Lo habían probado una noche en el hospital de los Fiori, donde el muchacho hacía sus prácticas médicas —con frecuencia, Anneliese delegaba el cuidado de Caleb a sus primos para poder visitar a su esposo en el trabajo—; ellos se habían encerrado en el área de personas en coma, donde cenaron y luego se quedaron dormidos, abrazados, y al despertar, estaban convencidos de que debían conseguir uno de esos colchones.

No lo habían hecho, sin embargo, hasta que Uriele le obsequió a Jessica su cabaña en Lombardía, y los muchachos comenzaron a renovar muebles y arreglar desperfectos; aquella sería su primer invierno, luego de mucho tiempo, en aquella cabaña y... Algo comenzó a incomodar a la muchacha.

Demasiada comodidad aún con aquel colchón para enfermos... O, ¿sería el silencio?

Se descubrió la cabeza y, como pensaba: se encontró sola. No estaba Angelo, ni Caleb ni... Escuchó algo fuera de su ventana. La risa de Raimondo. Salió de la cama y fue hasta la ventana, donde abrió la cortina lo suficiente para poder ver... Apretó los labios y sacudió la cabeza, rechazando lo que sus ojos veían. Tomó su bata, rosada, afelpada, cuyo gorro tenía dos enormes orejas de conejo, y calzándose apenas las pantuflas, salió vistiéndose la bata sobre la blusita blanca, de tirantes, y los bóxers a juego, que llevaba puestos.

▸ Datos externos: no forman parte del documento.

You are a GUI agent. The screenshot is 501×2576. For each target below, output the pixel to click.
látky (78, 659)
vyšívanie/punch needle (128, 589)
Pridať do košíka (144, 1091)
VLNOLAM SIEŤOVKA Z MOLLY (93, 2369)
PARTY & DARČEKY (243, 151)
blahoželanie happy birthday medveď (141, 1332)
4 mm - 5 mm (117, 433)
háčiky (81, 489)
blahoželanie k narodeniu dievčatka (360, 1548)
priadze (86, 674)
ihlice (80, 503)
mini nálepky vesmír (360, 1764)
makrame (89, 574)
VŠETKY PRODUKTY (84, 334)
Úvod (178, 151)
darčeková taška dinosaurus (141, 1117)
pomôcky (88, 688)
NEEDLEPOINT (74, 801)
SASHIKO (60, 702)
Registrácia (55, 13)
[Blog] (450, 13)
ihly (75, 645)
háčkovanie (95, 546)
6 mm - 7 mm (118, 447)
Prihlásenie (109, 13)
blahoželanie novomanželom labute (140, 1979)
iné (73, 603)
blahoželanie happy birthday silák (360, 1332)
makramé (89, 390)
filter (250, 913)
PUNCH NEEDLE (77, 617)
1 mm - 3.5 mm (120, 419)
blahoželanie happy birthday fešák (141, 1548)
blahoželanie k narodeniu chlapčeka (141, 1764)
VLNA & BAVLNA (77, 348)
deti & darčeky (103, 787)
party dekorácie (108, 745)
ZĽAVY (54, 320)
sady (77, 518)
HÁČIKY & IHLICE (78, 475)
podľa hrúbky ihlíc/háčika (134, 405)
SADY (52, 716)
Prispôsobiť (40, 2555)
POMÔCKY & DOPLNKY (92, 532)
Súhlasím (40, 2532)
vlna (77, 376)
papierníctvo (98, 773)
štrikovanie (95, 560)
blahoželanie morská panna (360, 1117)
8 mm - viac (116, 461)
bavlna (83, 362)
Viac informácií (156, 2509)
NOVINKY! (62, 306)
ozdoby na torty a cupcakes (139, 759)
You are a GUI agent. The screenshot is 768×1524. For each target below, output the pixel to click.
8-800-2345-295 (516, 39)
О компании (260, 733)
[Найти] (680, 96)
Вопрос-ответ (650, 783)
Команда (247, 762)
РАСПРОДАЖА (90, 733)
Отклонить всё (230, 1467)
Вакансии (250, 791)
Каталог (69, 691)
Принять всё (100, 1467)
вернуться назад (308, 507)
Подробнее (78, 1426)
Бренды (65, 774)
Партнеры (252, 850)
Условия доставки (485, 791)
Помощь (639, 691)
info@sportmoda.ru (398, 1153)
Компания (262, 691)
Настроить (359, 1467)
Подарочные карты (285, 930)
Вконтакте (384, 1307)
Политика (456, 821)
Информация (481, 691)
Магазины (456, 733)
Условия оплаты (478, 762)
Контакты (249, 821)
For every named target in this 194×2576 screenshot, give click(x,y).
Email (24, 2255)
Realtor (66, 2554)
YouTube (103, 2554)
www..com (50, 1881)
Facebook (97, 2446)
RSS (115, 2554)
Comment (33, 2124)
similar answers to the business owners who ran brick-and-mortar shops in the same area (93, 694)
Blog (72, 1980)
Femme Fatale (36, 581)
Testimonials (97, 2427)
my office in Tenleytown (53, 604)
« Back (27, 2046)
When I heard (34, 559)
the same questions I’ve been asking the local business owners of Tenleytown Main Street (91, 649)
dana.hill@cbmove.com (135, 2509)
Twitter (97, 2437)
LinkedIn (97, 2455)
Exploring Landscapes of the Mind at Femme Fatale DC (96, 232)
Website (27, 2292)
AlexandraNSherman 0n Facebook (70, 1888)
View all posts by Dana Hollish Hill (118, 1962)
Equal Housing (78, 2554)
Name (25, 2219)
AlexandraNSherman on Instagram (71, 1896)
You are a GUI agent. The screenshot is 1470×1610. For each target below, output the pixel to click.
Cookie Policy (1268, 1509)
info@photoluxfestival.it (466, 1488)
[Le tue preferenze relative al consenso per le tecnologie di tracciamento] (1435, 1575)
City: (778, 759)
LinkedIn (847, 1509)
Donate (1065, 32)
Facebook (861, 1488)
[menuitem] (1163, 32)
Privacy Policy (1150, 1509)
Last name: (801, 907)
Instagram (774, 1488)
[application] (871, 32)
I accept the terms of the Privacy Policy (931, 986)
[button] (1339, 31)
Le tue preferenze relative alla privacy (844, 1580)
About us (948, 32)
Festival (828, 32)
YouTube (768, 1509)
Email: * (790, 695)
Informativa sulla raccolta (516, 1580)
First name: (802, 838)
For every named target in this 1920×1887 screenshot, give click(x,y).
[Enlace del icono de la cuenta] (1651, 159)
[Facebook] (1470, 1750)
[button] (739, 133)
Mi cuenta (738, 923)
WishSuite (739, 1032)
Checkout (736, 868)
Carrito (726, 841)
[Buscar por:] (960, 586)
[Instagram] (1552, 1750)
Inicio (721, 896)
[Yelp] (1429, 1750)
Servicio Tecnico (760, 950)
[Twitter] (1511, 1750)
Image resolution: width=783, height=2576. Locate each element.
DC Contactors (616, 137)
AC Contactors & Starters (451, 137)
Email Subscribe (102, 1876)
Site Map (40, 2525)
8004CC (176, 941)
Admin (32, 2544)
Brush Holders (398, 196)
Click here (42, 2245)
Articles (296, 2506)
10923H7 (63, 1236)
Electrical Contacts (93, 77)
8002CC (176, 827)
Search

—Buen día —la saludó Lorena, llevando ropas no más presentables que ella, pero sí con la cara lavada, con los cabellos recogidos y una taza de café en la mano, evidenciando que llevaba mucho más tiempo de pie, que ella.

Annie le respondió con un movimiento de cabeza y se apresuró a bañar las escaleras, atándose la bata a la altura del ombligo. De reojo, vio gente en la sala de estar, acomodados frente al televisor, calentándose con la chimenea encendida, pero no les prestó atención. Salió apresurada y rodeó la cabaña, mientras diminutos copos de nieve le invadían los cabellos rubios, poniéndola aún más tensa; y mientras más se acercaba, más claros se volvieron los sonidos: Raimondo se reía más fuerte y Angelo hablaba de manera dulce, llamando la atención de su bebé, a quien intentaba tomar una foto.

Raimondo cargaba a Sarah —Anneliese había decidido que, necesitaba, el nombre fuera dicho, en voz alta, tanto como Audrey hubiese deseado—, quien tenía ya seis meses, y vestía un mameluco de color gris claro, con motivos rosas, y una boina a juego.

A Angelo le gustaba vestir a su nena de gris y rosa; él decía que eran los colores de una niña, pero Annie sabía que lo hacía por resaltar sus enormes ojos grises, idénticos a los suyos.

... Abraham no había vuelto —aún—, pero había llegado una niña que, bien, podría ser el clon de su padre: piel blanca, labios rosas, ojos grises, cabellos negros..., aunque ella sonreía todo el tiempo.

—¿Por qué tienes a la niña fuera? —fue lo primero que salió de boca de la furiosa madre; no miraba a ninguno, pero los presentes sabían perfectamente con quién hablaba ella—. ¡¿No ves que está nevando?!

En silencio, Angelo bajó la cámara y observó cómo su mujer arrancaba de las manos de Raimondo a su bebé, para luego marcharse ambas tan rápido como la madre había llegado.